W. A. Criswell, pastor emeritus at First Baptist Church in Dallas, Texas, expresses a proper Christian attitude toward the authority of God’s Word when he writes as follows: "The Bible is our final court of appeal. We have no other final and ultimate authority than the Bible. It is not a question of what I think or what anyone else thinks. The question is always, ‘What saith the Scriptures?’ Therefore, it is for me to bow to God’s authority, to submit to His Word, and to obey His teachings." The late David Nettleton, also a longtime Baptist pastor, adds the following on this point: "We dare not look for authority to human experience, scholarship, history, science, sociology, or anything else but the Bible. All else is fallible and changing. The Bible stands."

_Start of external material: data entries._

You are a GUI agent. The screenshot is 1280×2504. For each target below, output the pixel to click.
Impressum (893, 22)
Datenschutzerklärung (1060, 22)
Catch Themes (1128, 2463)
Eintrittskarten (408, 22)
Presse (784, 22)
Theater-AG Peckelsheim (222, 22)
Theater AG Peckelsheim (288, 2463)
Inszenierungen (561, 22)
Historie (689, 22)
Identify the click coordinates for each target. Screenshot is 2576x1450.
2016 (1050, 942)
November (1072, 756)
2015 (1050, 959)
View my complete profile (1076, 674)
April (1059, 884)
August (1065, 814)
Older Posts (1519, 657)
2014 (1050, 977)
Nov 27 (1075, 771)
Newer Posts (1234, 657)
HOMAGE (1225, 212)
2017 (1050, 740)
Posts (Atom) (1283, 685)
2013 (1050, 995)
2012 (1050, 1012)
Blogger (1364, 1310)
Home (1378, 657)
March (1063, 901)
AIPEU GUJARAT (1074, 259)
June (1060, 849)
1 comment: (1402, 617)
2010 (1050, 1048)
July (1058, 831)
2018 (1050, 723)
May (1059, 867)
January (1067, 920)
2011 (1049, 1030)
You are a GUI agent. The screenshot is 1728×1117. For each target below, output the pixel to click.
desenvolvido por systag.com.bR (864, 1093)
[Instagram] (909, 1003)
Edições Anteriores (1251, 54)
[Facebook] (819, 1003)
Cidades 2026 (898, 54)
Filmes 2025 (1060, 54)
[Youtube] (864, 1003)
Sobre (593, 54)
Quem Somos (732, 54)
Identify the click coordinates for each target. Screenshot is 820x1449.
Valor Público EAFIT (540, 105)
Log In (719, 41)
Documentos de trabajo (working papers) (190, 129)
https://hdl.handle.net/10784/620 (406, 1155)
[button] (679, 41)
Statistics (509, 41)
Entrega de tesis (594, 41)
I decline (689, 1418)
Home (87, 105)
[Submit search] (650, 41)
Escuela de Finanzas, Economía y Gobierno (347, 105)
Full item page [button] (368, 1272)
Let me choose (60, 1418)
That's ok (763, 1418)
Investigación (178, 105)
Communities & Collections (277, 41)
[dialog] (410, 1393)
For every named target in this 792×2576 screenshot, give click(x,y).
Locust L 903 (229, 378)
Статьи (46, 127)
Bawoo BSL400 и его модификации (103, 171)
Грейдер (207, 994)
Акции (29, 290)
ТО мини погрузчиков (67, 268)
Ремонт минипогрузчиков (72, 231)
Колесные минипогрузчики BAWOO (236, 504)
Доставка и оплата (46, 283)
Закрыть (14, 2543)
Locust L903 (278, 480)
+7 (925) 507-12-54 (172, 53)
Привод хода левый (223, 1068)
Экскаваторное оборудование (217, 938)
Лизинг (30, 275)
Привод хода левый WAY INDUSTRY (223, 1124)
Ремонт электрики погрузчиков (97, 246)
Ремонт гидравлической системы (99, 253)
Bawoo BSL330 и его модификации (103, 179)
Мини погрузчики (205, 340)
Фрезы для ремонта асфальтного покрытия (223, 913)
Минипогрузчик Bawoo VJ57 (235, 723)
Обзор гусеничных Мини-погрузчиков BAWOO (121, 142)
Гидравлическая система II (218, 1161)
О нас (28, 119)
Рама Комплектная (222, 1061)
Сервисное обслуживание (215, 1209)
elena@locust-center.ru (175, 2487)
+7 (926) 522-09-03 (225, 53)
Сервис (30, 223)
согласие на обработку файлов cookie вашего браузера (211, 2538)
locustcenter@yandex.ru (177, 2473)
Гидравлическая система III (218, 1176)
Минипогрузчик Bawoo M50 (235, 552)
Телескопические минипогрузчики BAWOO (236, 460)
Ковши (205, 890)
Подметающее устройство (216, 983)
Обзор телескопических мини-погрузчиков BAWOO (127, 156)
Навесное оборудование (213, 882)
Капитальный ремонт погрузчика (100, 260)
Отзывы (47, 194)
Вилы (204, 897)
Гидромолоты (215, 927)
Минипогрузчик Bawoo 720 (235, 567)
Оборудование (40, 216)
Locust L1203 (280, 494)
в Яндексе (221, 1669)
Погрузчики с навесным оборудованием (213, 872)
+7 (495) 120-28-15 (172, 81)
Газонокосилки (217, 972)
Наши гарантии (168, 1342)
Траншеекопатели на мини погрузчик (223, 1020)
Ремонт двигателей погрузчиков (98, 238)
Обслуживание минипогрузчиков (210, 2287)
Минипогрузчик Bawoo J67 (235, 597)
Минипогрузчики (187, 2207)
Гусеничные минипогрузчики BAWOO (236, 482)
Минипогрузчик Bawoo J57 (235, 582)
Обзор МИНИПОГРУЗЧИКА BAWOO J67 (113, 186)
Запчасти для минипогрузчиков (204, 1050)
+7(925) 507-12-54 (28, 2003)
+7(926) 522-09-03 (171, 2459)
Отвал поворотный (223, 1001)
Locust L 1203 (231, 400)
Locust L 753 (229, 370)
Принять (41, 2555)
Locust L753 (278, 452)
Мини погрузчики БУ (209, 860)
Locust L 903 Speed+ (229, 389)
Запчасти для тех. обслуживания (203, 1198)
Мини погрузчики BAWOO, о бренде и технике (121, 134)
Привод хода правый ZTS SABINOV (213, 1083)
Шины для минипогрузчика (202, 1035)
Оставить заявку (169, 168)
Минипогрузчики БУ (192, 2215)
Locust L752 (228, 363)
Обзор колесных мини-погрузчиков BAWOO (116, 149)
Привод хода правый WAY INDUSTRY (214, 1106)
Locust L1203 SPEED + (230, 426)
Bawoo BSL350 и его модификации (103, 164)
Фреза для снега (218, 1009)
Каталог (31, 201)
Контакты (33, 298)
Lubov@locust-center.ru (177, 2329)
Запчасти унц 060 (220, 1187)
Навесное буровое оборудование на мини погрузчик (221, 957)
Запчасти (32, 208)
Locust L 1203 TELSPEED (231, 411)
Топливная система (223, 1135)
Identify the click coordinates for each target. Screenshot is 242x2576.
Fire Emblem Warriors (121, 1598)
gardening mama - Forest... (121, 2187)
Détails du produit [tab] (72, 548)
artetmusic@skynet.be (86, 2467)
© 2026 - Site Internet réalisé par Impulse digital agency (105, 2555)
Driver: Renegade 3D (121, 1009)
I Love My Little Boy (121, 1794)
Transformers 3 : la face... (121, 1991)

Religious liberals deny the doctrine of the supreme and final authority of the Holy Scriptures by subordinating the Bible to either human reason or religious experience. Some religious liberals elevate human reason to the place of final authority and are willing to accept as true and authoritative only those things that seem reasonable according to human standards or that are in agreement with their own subjective way of thinking. This, of course, rules out the whole realm of the supernatural and miraculous. Other religious liberals elevate religious experience to the place of final authority and are willing to accept as true and authoritative only those things that they have experienced to be true in their own lives. Consequently, reason, in the former case, and experience, in the latter case, become more authoritative and binding than God’s Holy Word.
This rationalistic, subjectivistic approach to the Bible robs it of its supreme and final authority and places man in a position of being his own final authority and, therefore, his own god. Under liberalism, every man ends up believing and doing that which seems right in his own eyes, which inevitably leads to chaos, confusion, calamity, and catastrophe.